Each record below must be retyped exactly, with nothing left out.

*** Opening of Dataset entries ***

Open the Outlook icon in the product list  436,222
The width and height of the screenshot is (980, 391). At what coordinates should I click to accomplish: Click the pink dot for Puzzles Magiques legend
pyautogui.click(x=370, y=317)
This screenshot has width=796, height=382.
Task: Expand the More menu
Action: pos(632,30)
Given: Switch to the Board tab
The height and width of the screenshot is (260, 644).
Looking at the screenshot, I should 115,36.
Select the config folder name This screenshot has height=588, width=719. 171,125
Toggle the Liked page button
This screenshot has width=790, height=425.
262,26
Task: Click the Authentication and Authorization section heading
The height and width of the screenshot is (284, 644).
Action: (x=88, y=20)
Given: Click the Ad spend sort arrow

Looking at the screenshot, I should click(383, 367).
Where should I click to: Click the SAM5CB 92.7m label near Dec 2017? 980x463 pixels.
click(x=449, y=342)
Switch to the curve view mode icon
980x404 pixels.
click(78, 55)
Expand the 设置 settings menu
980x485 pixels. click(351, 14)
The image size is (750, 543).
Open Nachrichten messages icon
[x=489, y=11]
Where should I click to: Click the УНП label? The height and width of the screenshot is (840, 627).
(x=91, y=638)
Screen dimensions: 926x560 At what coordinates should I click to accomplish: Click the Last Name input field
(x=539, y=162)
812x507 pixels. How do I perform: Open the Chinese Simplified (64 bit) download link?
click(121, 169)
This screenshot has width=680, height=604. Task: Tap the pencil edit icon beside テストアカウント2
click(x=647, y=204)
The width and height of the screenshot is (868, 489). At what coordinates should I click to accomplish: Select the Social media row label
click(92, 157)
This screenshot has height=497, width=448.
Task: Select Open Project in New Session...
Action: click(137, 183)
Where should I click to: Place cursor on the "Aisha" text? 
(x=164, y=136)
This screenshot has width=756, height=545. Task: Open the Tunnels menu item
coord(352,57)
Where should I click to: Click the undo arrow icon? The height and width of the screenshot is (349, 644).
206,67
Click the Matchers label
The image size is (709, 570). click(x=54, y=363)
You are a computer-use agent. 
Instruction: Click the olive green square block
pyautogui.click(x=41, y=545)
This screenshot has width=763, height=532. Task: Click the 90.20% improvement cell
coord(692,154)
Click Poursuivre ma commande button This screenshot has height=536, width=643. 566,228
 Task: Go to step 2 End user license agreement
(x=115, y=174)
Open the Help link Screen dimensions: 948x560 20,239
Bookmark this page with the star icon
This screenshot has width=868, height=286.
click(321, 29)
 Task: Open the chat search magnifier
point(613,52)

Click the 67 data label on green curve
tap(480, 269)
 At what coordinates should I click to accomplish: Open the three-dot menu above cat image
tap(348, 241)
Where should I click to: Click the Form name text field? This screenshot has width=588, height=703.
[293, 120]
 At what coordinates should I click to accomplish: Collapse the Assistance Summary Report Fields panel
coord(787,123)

*** Close of Dataset entries ***

### Solution
Open the Outlook icon in the product list  436,222
The width and height of the screenshot is (980, 391). At what coordinates should I click to accomplish: Click the pink dot for Puzzles Magiques legend
pyautogui.click(x=370, y=317)
This screenshot has width=796, height=382.
Task: Expand the More menu
Action: pos(632,30)
Given: Switch to the Board tab
The height and width of the screenshot is (260, 644).
Looking at the screenshot, I should 115,36.
Select the config folder name This screenshot has height=588, width=719. 171,125
Toggle the Liked page button
This screenshot has width=790, height=425.
262,26
Task: Click the Authentication and Authorization section heading
The height and width of the screenshot is (284, 644).
Action: (x=88, y=20)
Given: Click the Ad spend sort arrow

Looking at the screenshot, I should click(383, 367).
Where should I click to: Click the SAM5CB 92.7m label near Dec 2017? 980x463 pixels.
click(x=449, y=342)
Switch to the curve view mode icon
980x404 pixels.
click(78, 55)
Expand the 设置 settings menu
980x485 pixels. click(351, 14)
The image size is (750, 543).
Open Nachrichten messages icon
[x=489, y=11]
Where should I click to: Click the УНП label? The height and width of the screenshot is (840, 627).
(x=91, y=638)
Screen dimensions: 926x560 At what coordinates should I click to accomplish: Click the Last Name input field
(x=539, y=162)
812x507 pixels. How do I perform: Open the Chinese Simplified (64 bit) download link?
click(121, 169)
This screenshot has width=680, height=604. Task: Tap the pencil edit icon beside テストアカウント2
click(x=647, y=204)
The width and height of the screenshot is (868, 489). At what coordinates should I click to accomplish: Select the Social media row label
click(92, 157)
This screenshot has height=497, width=448.
Task: Select Open Project in New Session...
Action: click(137, 183)
Where should I click to: Place cursor on the "Aisha" text? 
(x=164, y=136)
This screenshot has width=756, height=545. Task: Open the Tunnels menu item
coord(352,57)
Where should I click to: Click the undo arrow icon? The height and width of the screenshot is (349, 644).
206,67
Click the Matchers label
The image size is (709, 570). click(x=54, y=363)
You are a computer-use agent. 
Instruction: Click the olive green square block
pyautogui.click(x=41, y=545)
This screenshot has width=763, height=532. Task: Click the 90.20% improvement cell
coord(692,154)
Click Poursuivre ma commande button This screenshot has height=536, width=643. 566,228
 Task: Go to step 2 End user license agreement
(x=115, y=174)
Open the Help link Screen dimensions: 948x560 20,239
Bookmark this page with the star icon
This screenshot has width=868, height=286.
click(321, 29)
 Task: Open the chat search magnifier
point(613,52)

Click the 67 data label on green curve
tap(480, 269)
 At what coordinates should I click to accomplish: Open the three-dot menu above cat image
tap(348, 241)
Where should I click to: Click the Form name text field? This screenshot has width=588, height=703.
[293, 120]
 At what coordinates should I click to accomplish: Collapse the Assistance Summary Report Fields panel
coord(787,123)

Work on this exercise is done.